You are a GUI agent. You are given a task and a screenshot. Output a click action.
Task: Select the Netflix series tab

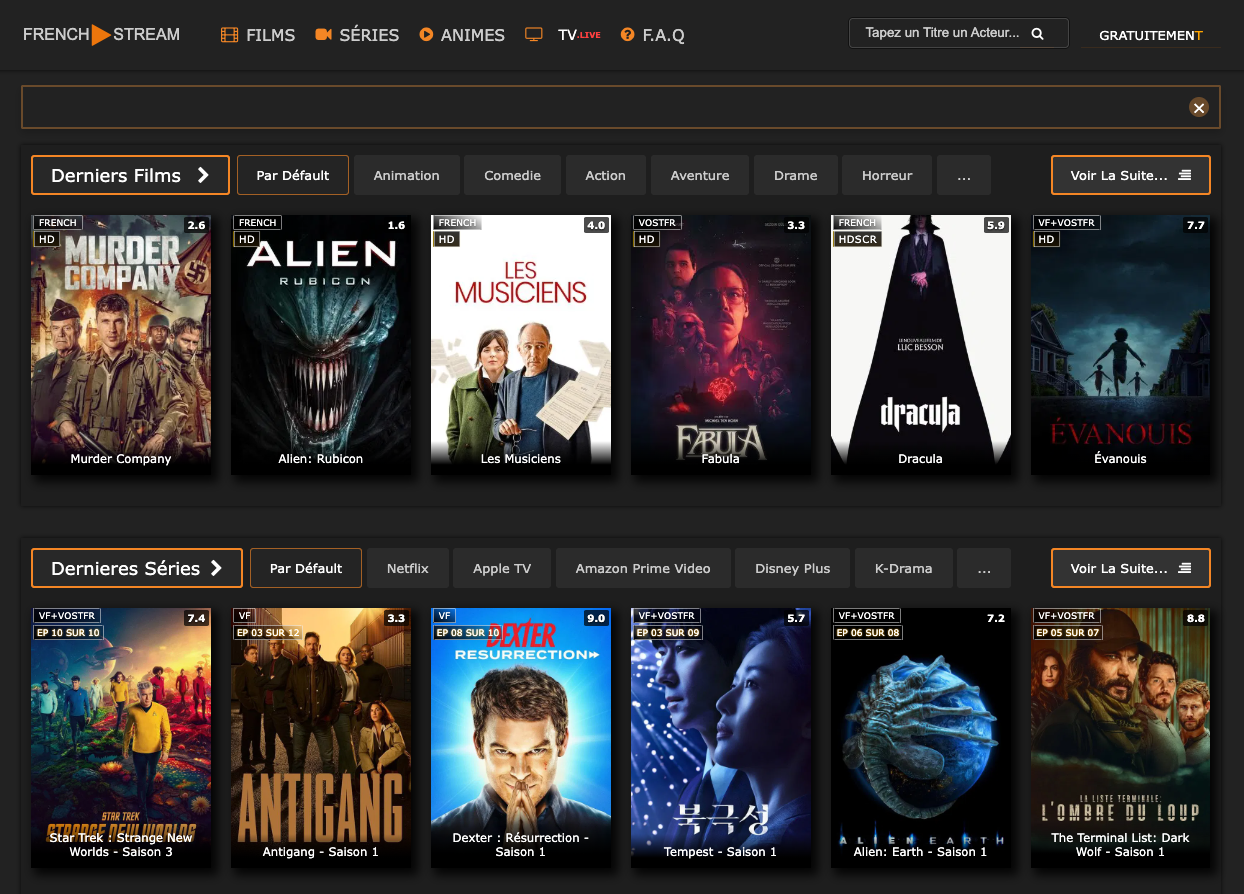[407, 568]
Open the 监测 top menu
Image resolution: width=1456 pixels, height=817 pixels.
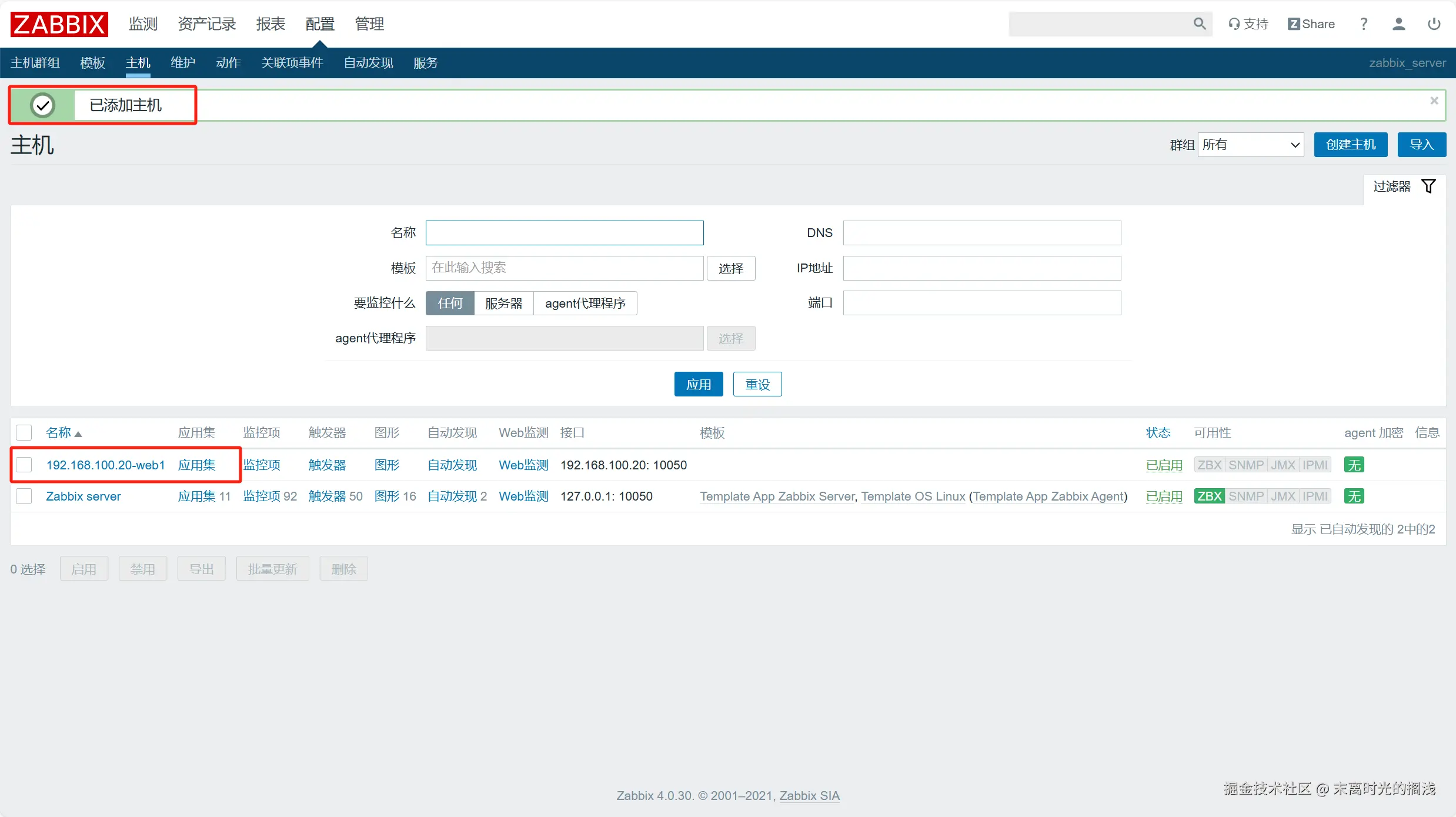(x=143, y=24)
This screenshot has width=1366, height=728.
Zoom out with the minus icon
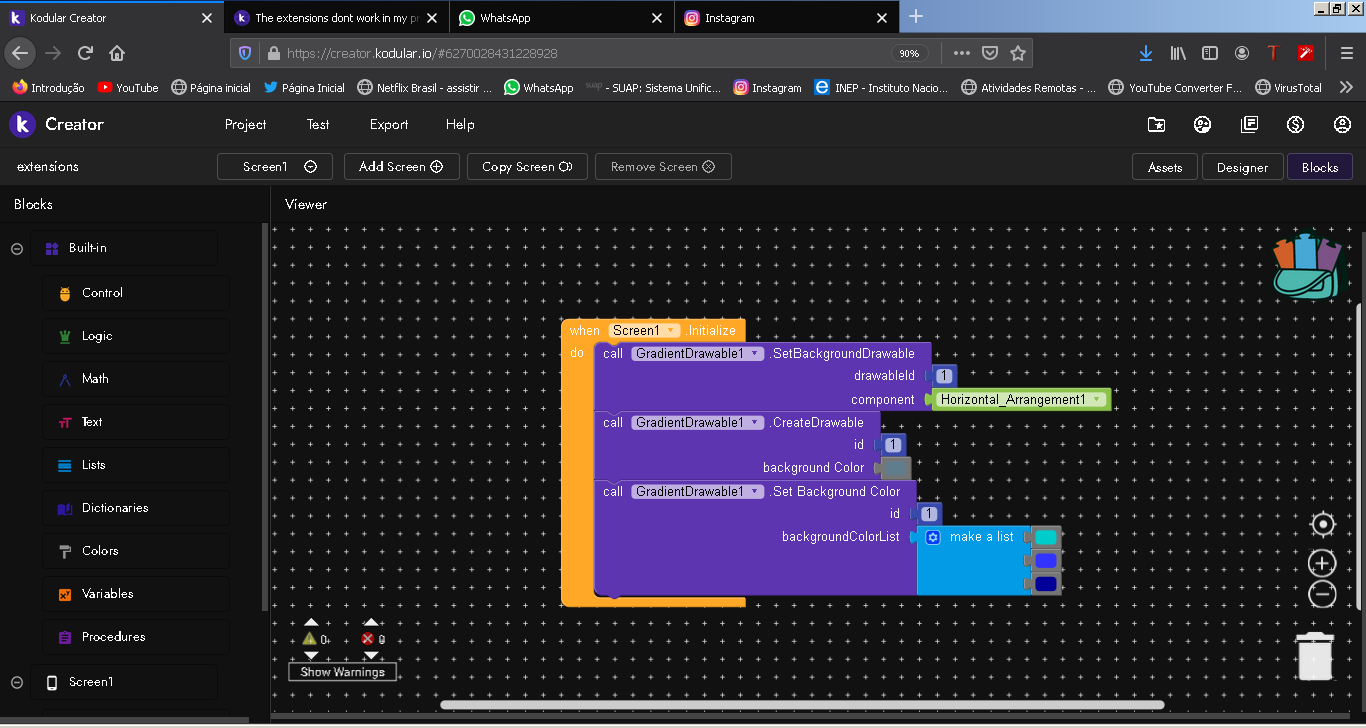(x=1322, y=594)
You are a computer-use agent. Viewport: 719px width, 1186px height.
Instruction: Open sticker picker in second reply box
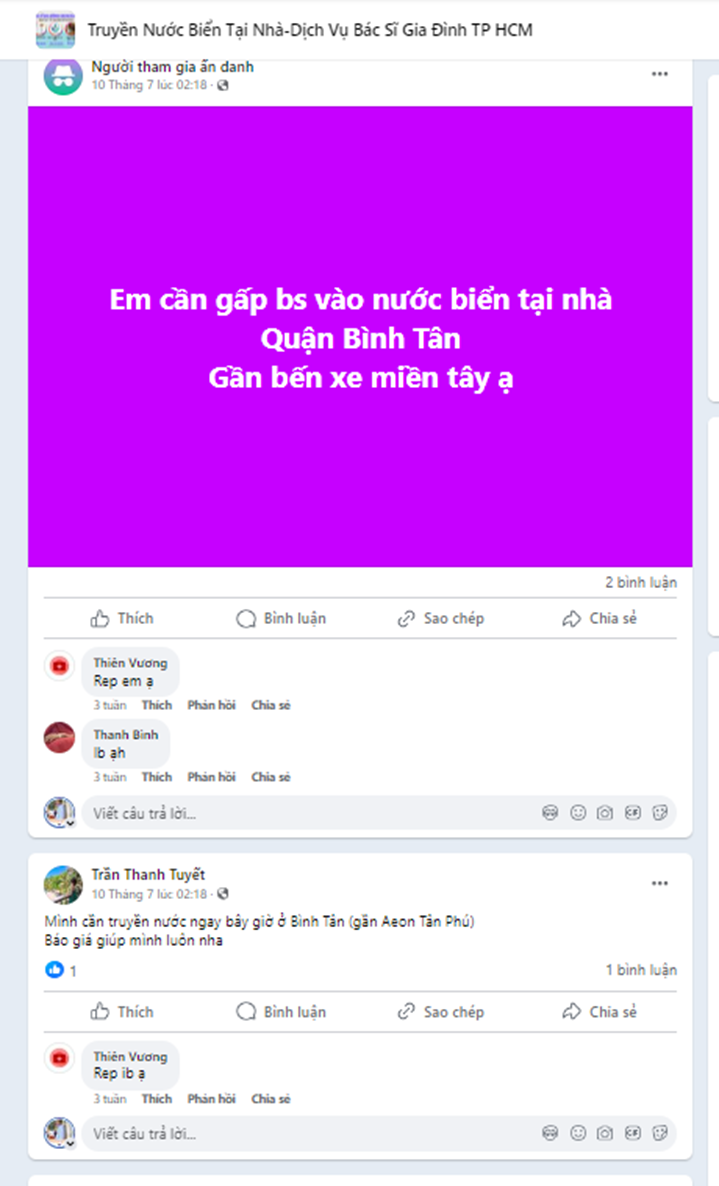pyautogui.click(x=660, y=1133)
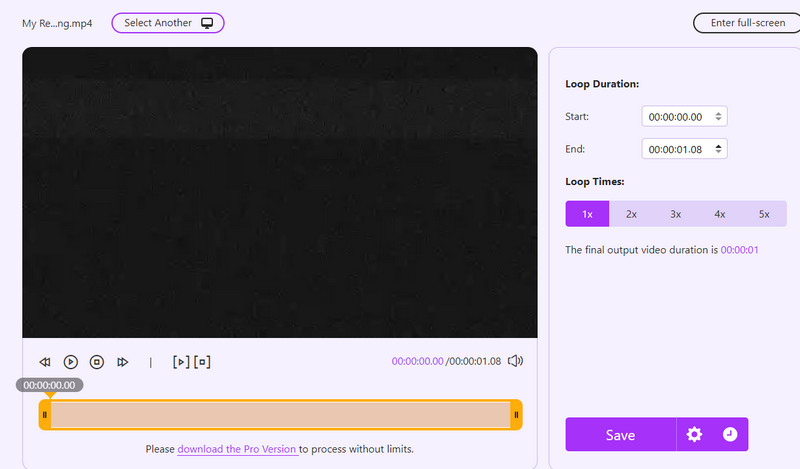Click the rewind playback icon
Image resolution: width=800 pixels, height=469 pixels.
(x=45, y=362)
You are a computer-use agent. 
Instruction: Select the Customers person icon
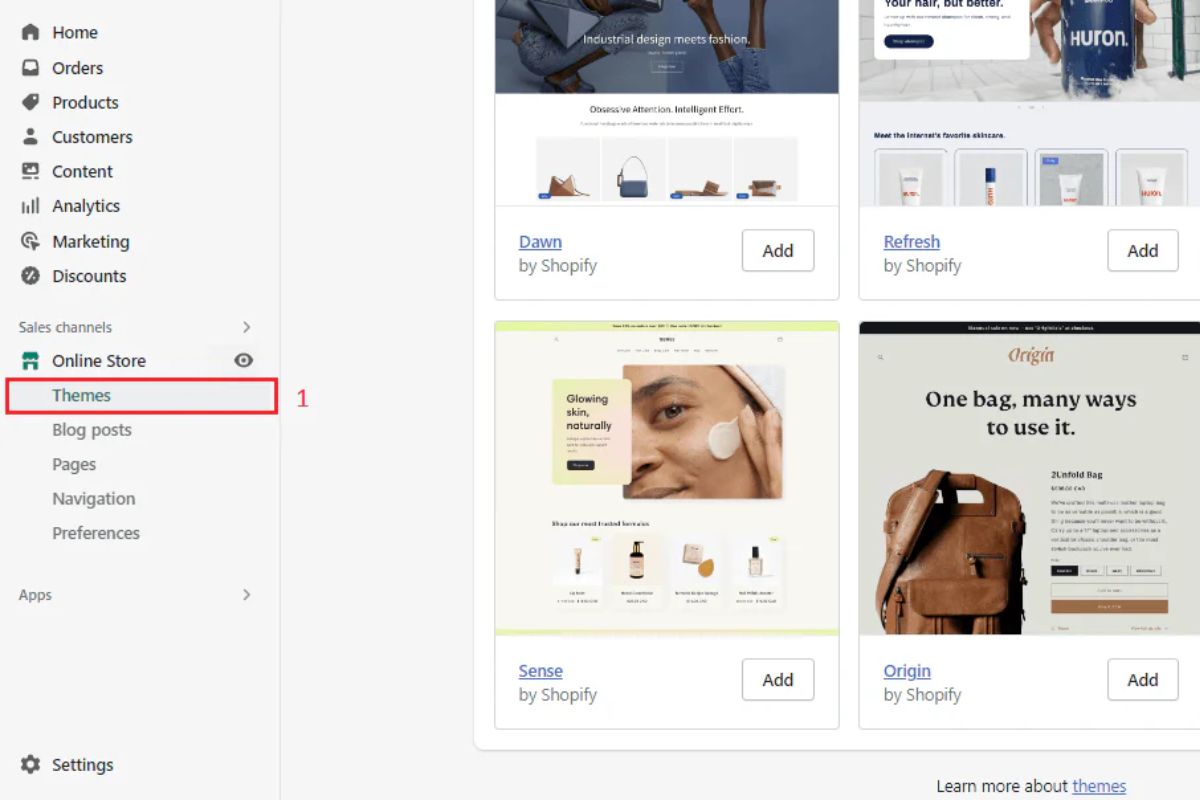point(30,136)
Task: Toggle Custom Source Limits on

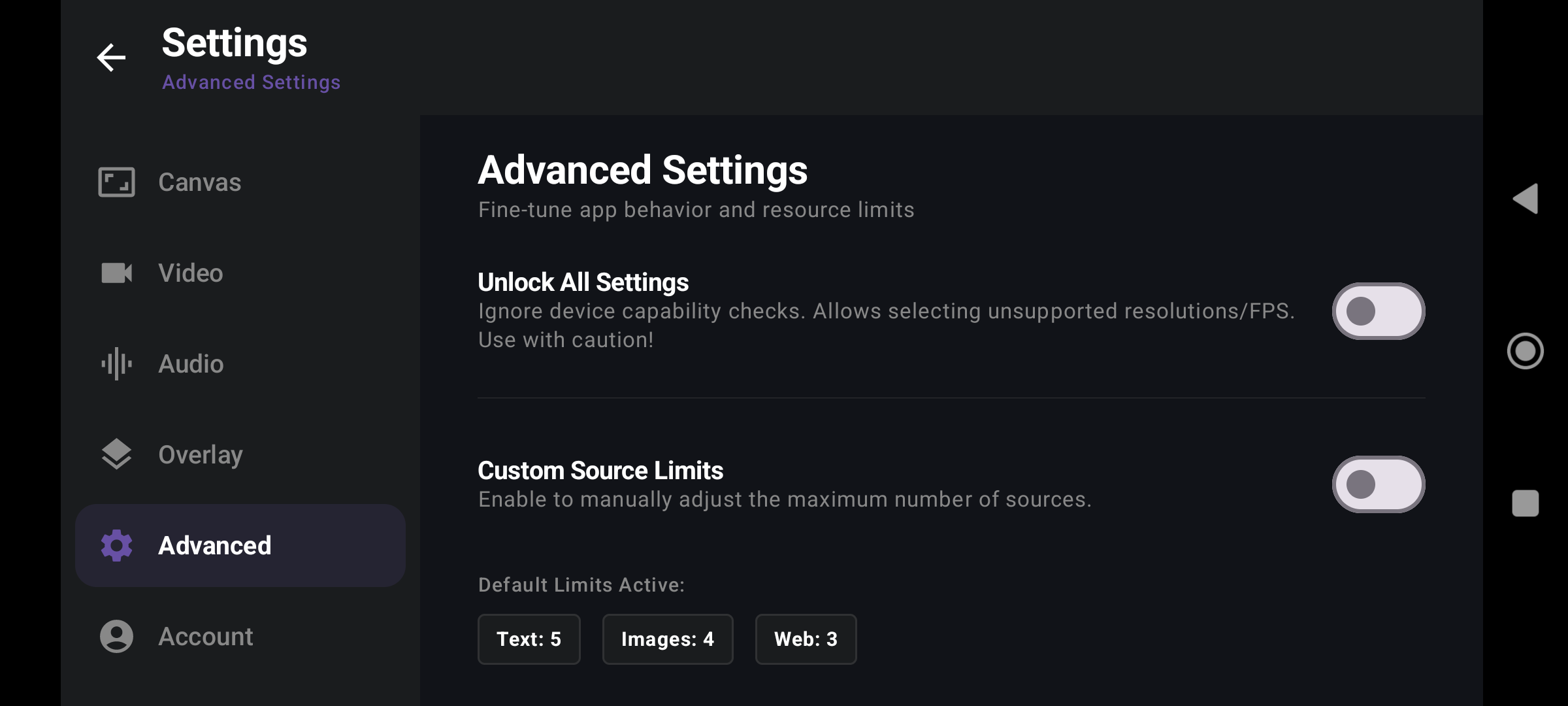Action: (x=1378, y=484)
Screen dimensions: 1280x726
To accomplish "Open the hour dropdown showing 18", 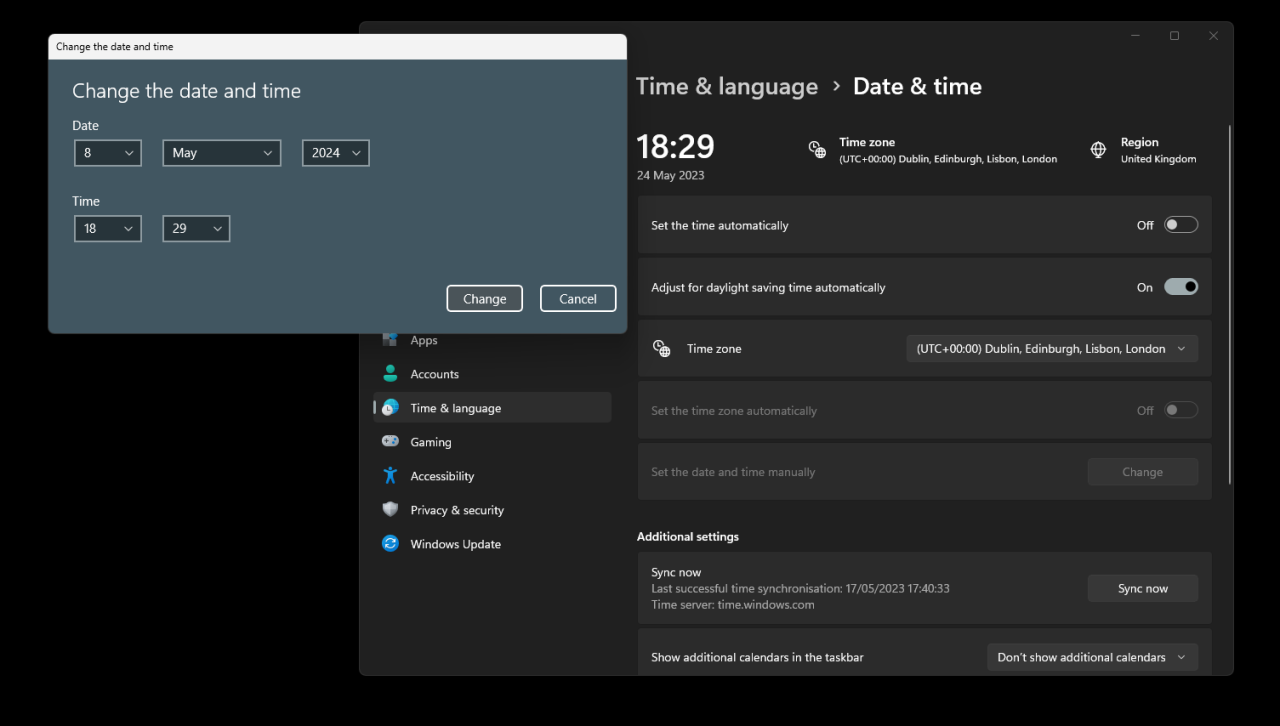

The problem = Starting at the line that contains "Screen dimensions: 1280x726" and ending at the end of the material, reproduce those lines with "hour dropdown" swapped for "minute dropdown" and nothing else altered. Leave the pictures out of your answer.

Task answer =
Screen dimensions: 1280x726
To accomplish "Open the minute dropdown showing 18", 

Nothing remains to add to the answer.